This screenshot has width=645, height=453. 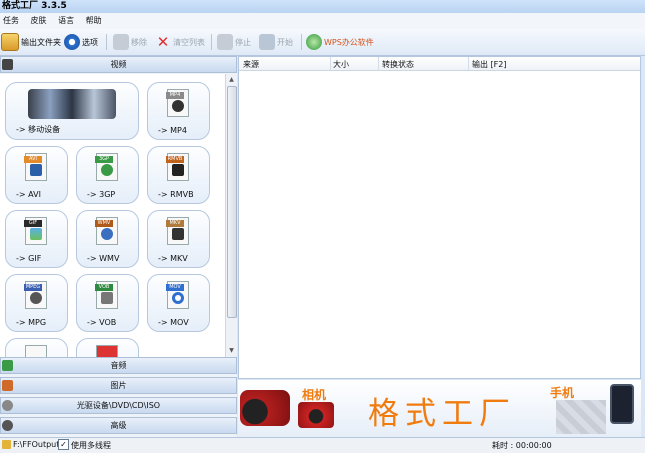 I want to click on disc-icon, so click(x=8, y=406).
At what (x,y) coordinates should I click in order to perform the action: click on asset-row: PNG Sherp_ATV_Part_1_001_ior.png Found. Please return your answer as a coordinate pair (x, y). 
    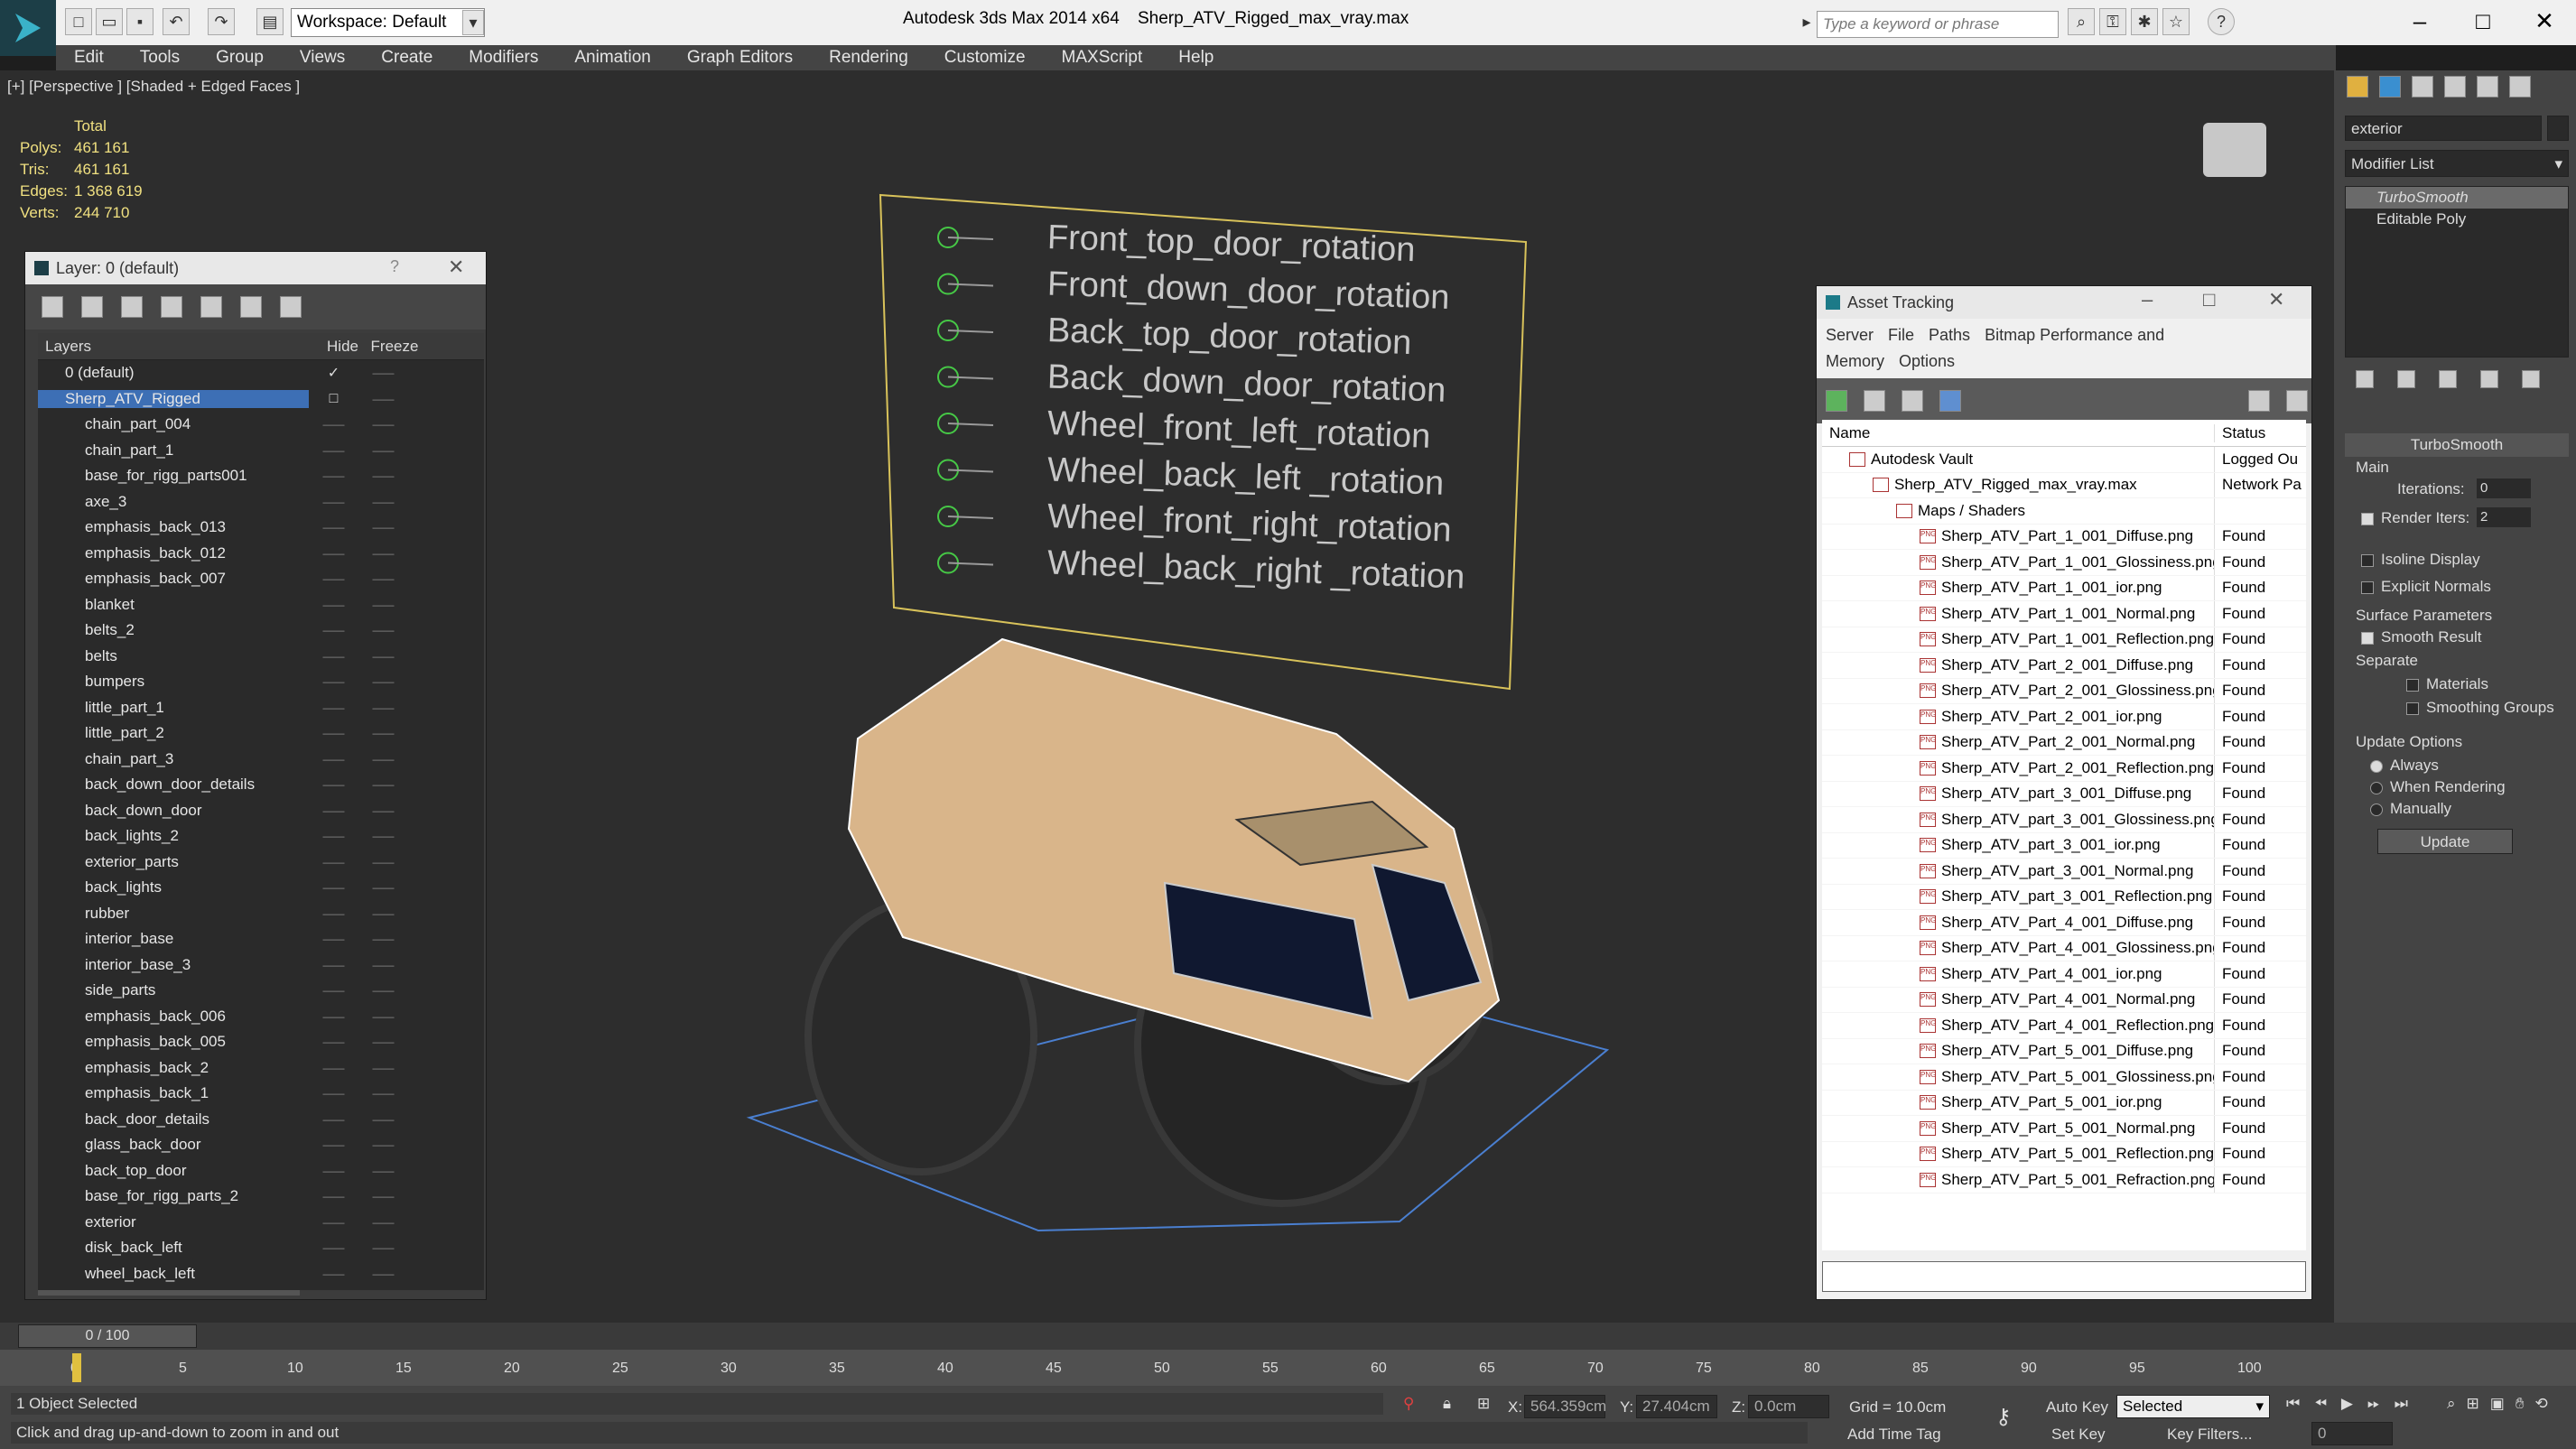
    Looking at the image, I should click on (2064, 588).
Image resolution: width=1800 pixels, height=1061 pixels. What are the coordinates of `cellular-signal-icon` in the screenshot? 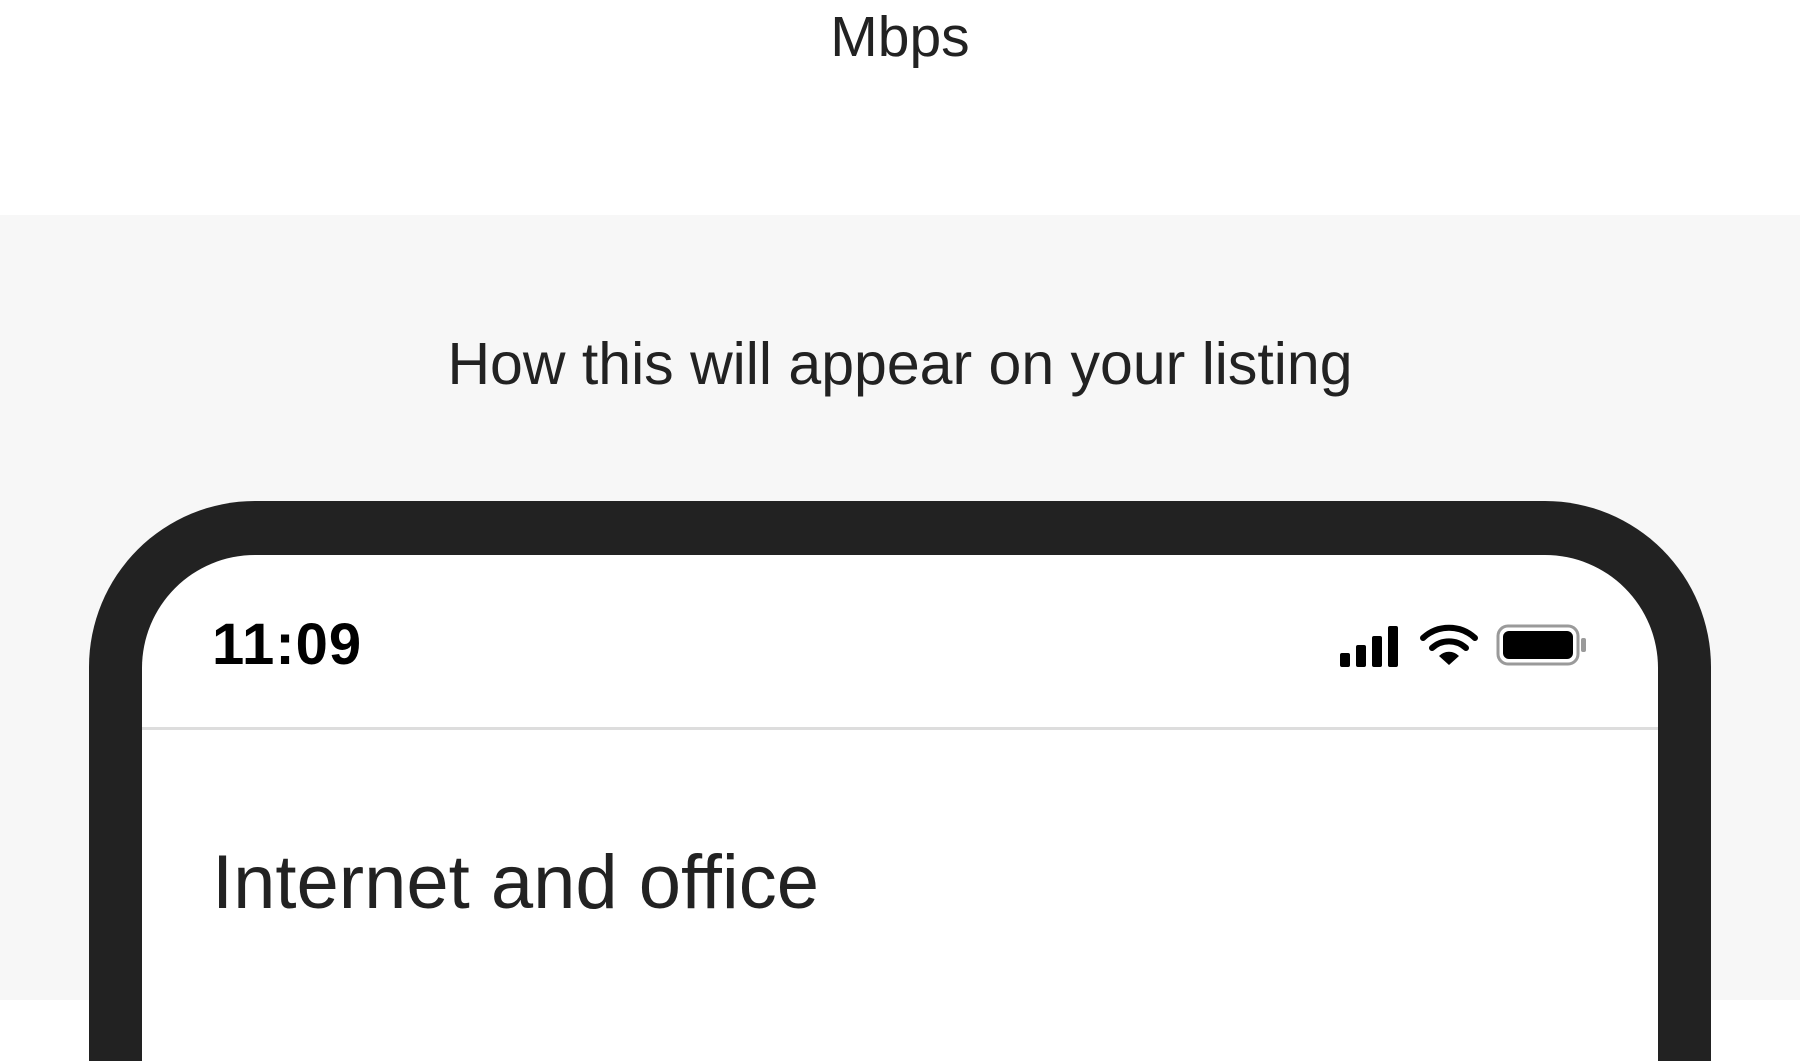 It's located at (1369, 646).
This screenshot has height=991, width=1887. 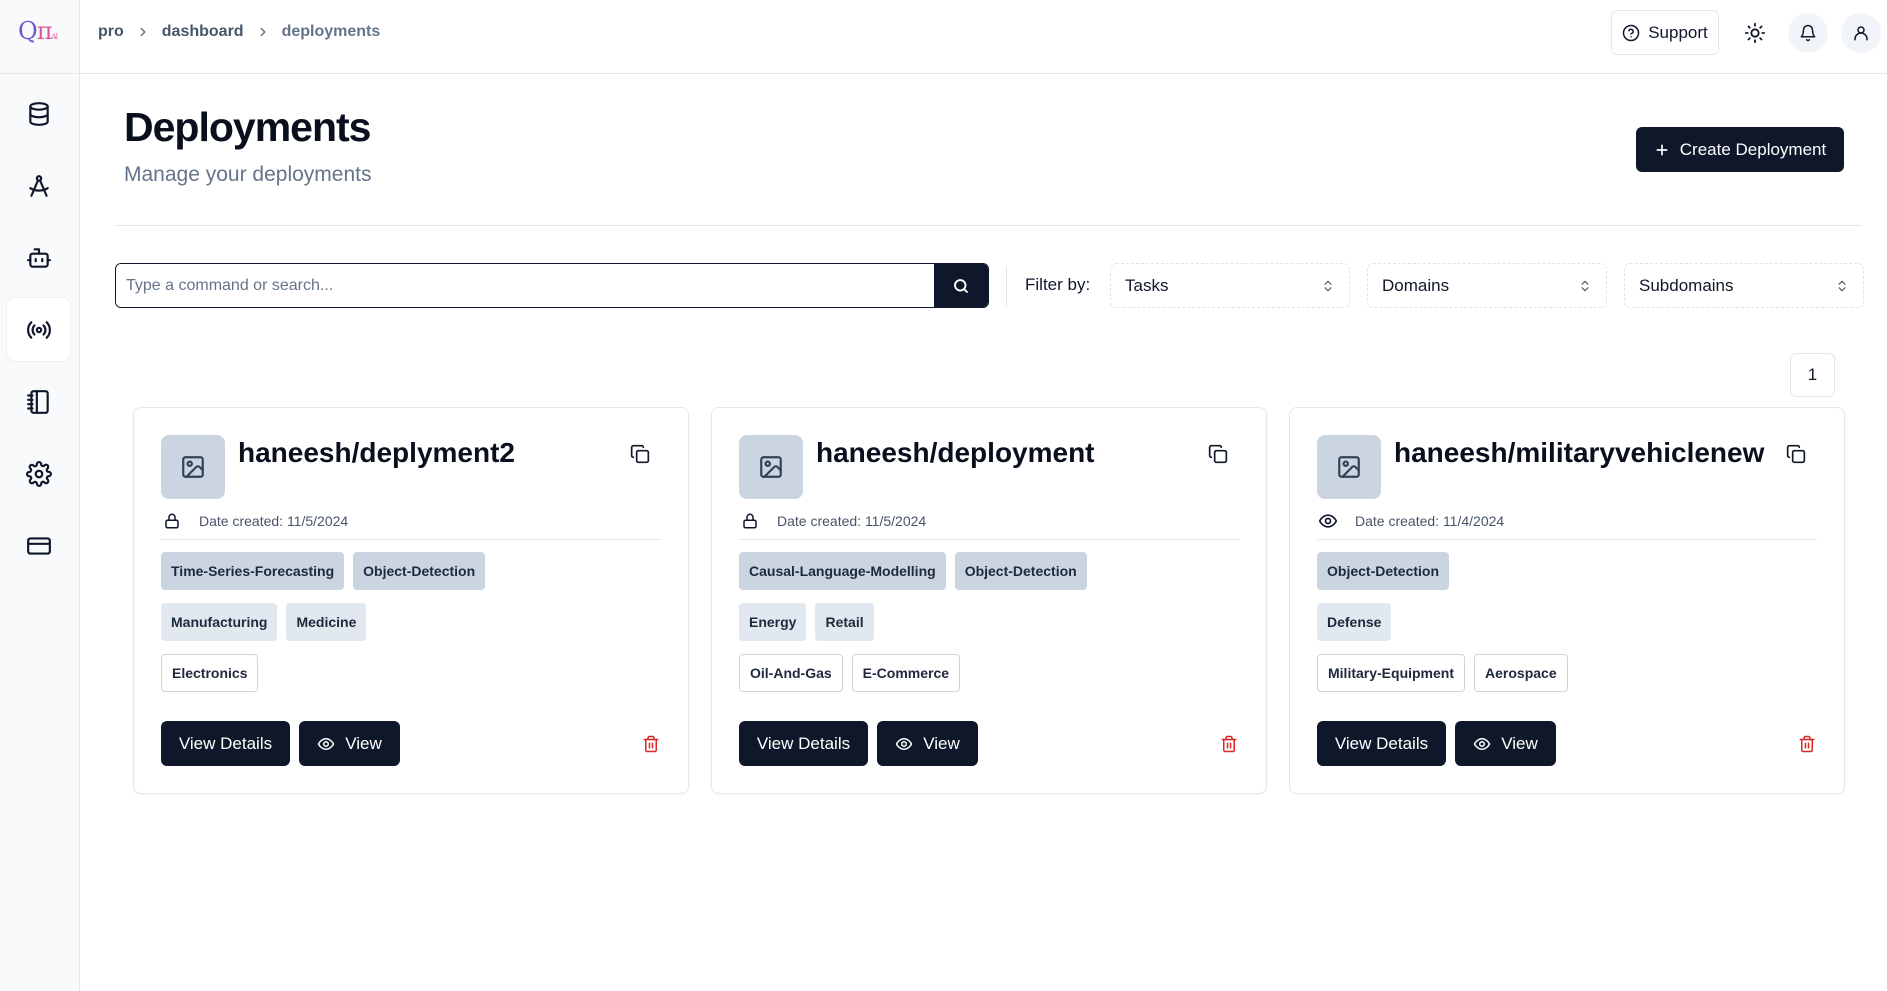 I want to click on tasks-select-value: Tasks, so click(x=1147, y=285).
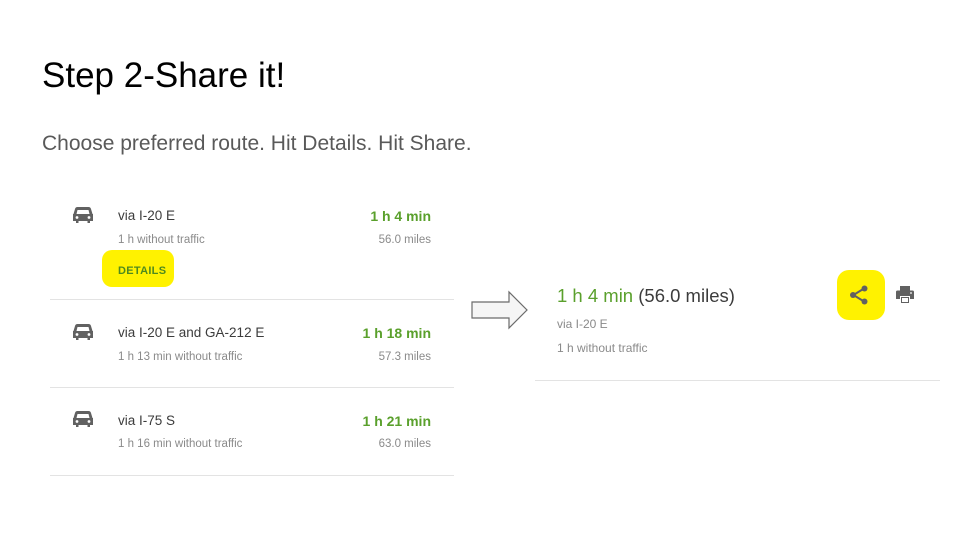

········

→ **Job**: Put the part of the data that opens with the line containing "At what (x,y)" and closes with the line containing "Looking at the" into a JSON list of strings, one string per line, with blank lines skipped and the pictures left out.

→ **Reply to the task**:
[
  "At what (x,y) coordinates should I click in order to perform the action: click on asset-row: PNG Sherp_ATV_Part_1_001_ior.png Found. Please return your answer as a coordinate pair (x, y). ",
  "    Looking at the image, I should click on (2064, 588)."
]